The Financial Conduct Authority (FCA) said on Monday it was enacting the emergency rules this week, and without consultation, because it feared some companies would otherwise dispose of their assets, leaving a redress bill to be picked up by the industry lifeboat fund.
From Wednesday, the regulator will prevent financial advisers to thousands of former members of the British Steel Pension Scheme from selling assets to avoid paying their share of a redress bill the FCA estimates will be £71mn.
The action, the fourth time such emergency powers have been used in the the past eight years, came four months after the FCA first wrote to chiefs of affected independent financial adviser companies, warning them not to do anything to avoid their redress responsibilities.
“We are using these emergency powers today to prevent firms from avoiding paying any redress that is due to their customers and to help reduce the potential burden on the Financial Services Compensation Scheme,” said Sheldon Mills, the FCA’s executive director of consumers and competition.
“Firms who gave poor advice to British steelworkers must ensure that they retain assets and funds to pay redress under our proposed scheme.”

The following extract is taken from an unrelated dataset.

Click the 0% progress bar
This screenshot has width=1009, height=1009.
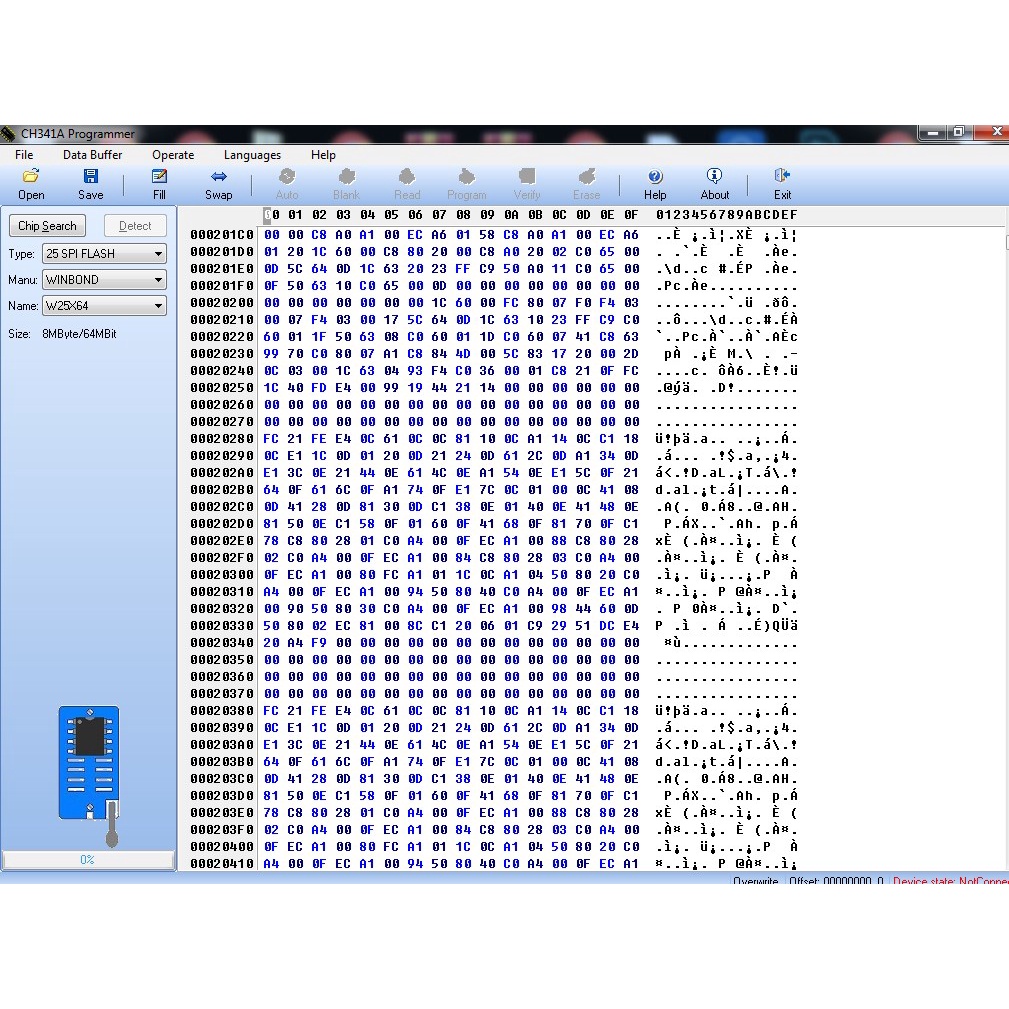click(88, 860)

Mills added: “We will act swiftly if the rules aren’t being followed.”
The new measure will affect about 90 companies and will only apply to businesses that advised five or more BSPS members to transfer out of the pension scheme between May 26 2016 and March 29 2018.
Companies involved will have to prove to the regulator they have sufficient assets to pay for their share of the potential compensation bill.
The announcement came two days before Nikhi Rathi, chief executive of the FCA, and Mills are due to give evidence to an inquiry by MPs into the scandal. It dates back to 2017 when about 7,700 members of the giant BSPS plan, most of whom worked at the Tata plant at Port Talbot in south Wales, were advised to transfer their guaranteed defined benefit pensions into a lump sum and then to a riskier pension arrangement.
A subsequent review of transfer advice given to BSPS members found that 46 per cent of the advice was unsuitable.
The public accounts committee is expected to grill the FCA chiefs on the BSPS redress scheme, unveiled last month, which some campaigners branded as “cheap” and “inadequate”.
Al Rush, an advocate for BSPS members and founder of Echelon Wealthcare, an IFA company, questioned the timing of the emergency measures ahead of this week’s hearing.
“Today’s announcement has a whiff of the last minute about it,” said Rush.
“I asked the FCA to consider doing something like this three years ago in 2019, because there was a danger IFAs would take steps to avoid paying compensation bills.
“Again this is too little, too late. They should have done this a long time ago.”
As of January this year, the FSCS, which is industry funded, had paid about £37mn in compensation to 1,200 former BSPS members whose IFAs, had gone bust after providing them with bad transfer advice.
The FCA has estimated its BSPS redress scheme, unveiled last month, would add a further £20mn to the lifeboat’s redress bill.